----- Exercise material
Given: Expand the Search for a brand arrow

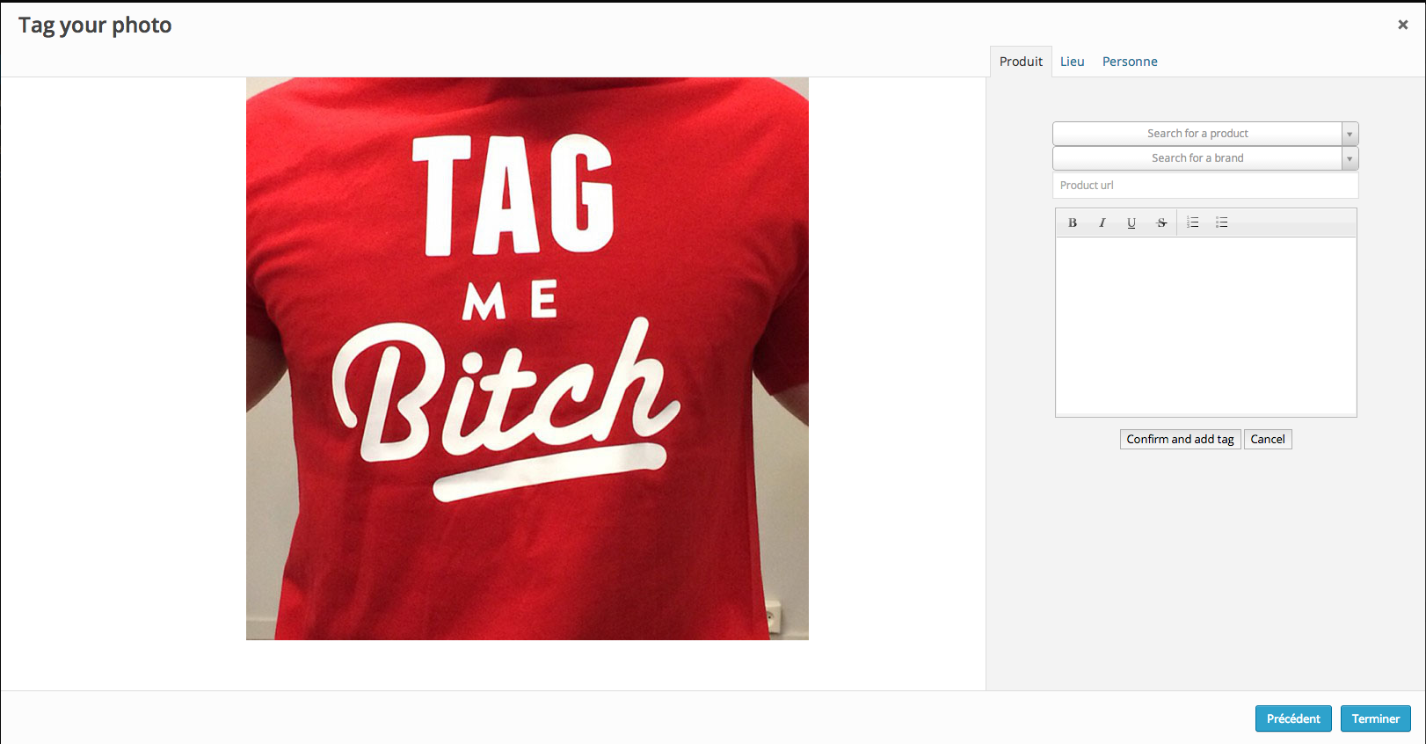Looking at the screenshot, I should click(1350, 158).
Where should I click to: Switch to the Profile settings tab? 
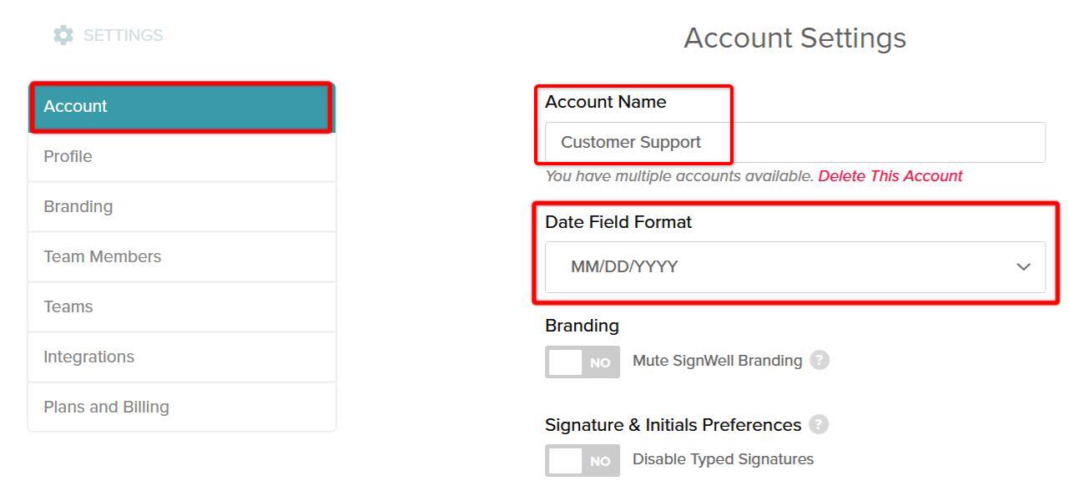point(182,157)
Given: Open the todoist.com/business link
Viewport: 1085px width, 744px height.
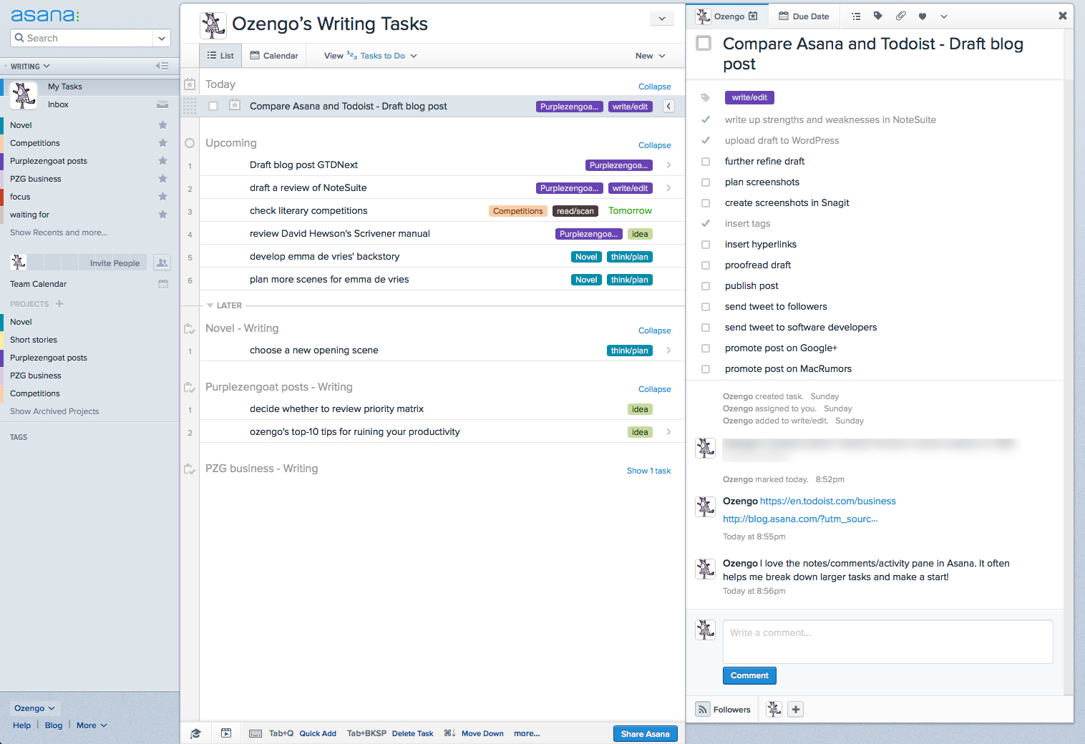Looking at the screenshot, I should click(x=827, y=501).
----------
## Problem statement
Output all of the records word for word, and keep the pictures out of the copy.

## Worked solution
Given: Expand the Search for a brand arrow

Looking at the screenshot, I should click(1350, 158).
Where should I click to: Switch to the Profile settings tab? 
point(182,157)
Given: Open the todoist.com/business link
Viewport: 1085px width, 744px height.
Looking at the screenshot, I should click(x=827, y=501).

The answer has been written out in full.